In Brazil, every individual has the right to public health care and more than three-fourths of the Brazilian population benefit from the public healthcare system, Sistema Único de Saúde [33]. Cancer treatment in the public system is offered in comprehensive cancer care centres, called CACON, that offer treatment for all types of cancers, or in cancer care units, called UNACON, that offer treatment for the most prevalent cancers in Brazil, as well as associated General Hospitals, that perform oncological surgeries in the areas of Gynaecology, Mastology, Urology and Surgery of the Digestive System. São Paulo state cancer care network comprises 15 CACON, 50 UNACON, 6 general hospitals with oncological surgery and 3 RT specific units, distributed all over its territory [34]. All these public cancer units, as well some cancer care units of the private health care, contribute data to the hospital-based cancer registry run by FOSP, hence we may assume that the average population is well represented in the present series.

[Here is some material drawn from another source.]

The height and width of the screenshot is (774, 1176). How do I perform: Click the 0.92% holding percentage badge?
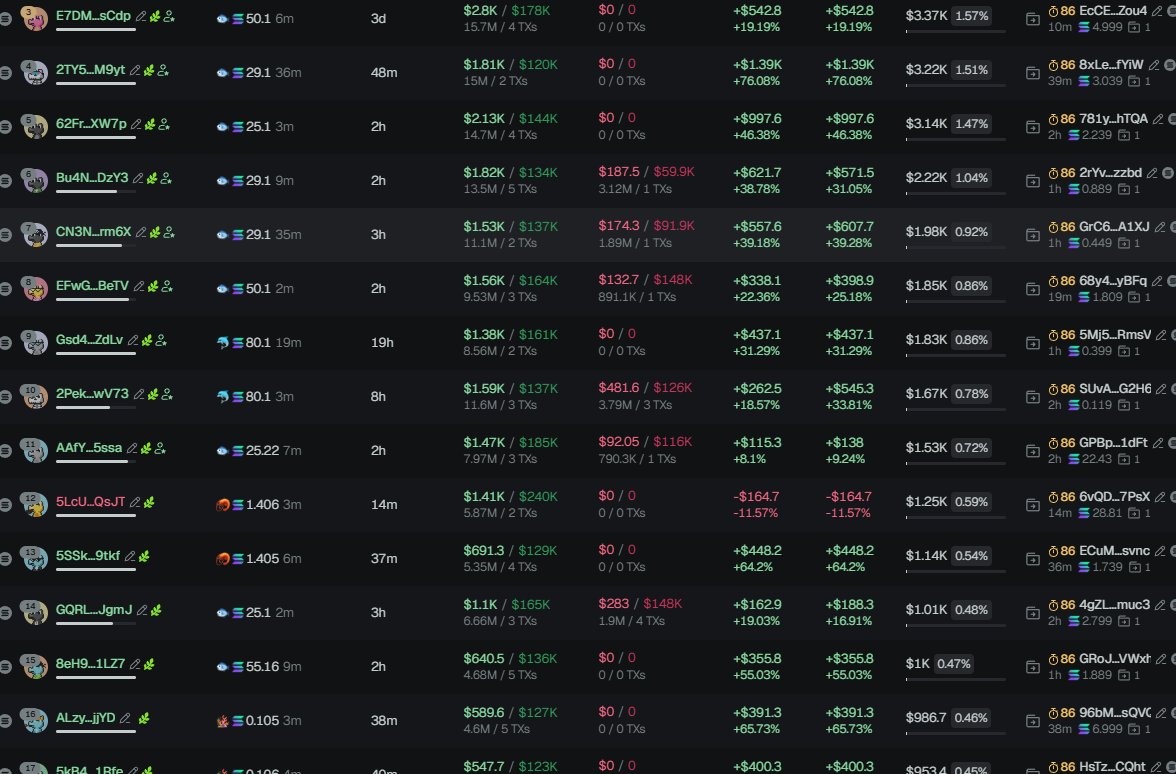[x=971, y=232]
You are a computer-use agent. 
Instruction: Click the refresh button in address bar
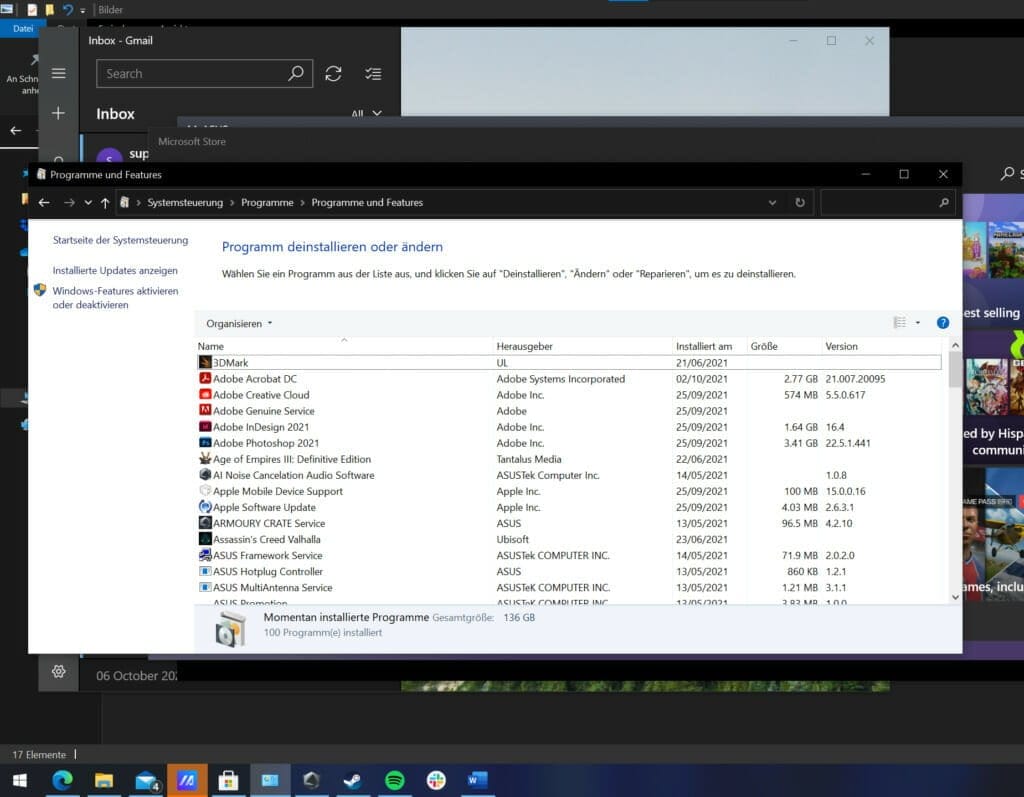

The strength of this study is the evaluation of a large database, summarising information from a large proportion of patients in a Brazilian state, with an organised health system. Limitations of the study include the absence of cancer specific survival data and information about smoking, family history, as well as comorbidities and molecular testing. Unfortunately, this data is neither available in other large databases in Brazil.
Conclusion
In conclusion, in this Brazilian cohort of NSCLC patients, YA presented a longer survival than older individuals. Besides representing only 2.1% of the whole group, a great concern is that a large proportion, i.e. more than one half of the young patients presented with metastatic disease. As a large fraction of YA might present tumours harbouring driver mutations, usually associated with better outcomes, biological differences among NSCLC patients in different age groups may in part contribute to the abovementioned findings.
Funding
This research did not receive any specific grant from funding agencies in the public, commercial or not-for-profit sectors.
Conflicts of interest
The authors declare no conflicts of interest.
Acknowledgments
The authors are very grateful to Maria Cristina Piñeiro Grandal, for editing the figures and Conselho Nacional de Desenvolvimento Científico e Tecnológico (CNPq) for support for M.A.A.K.F.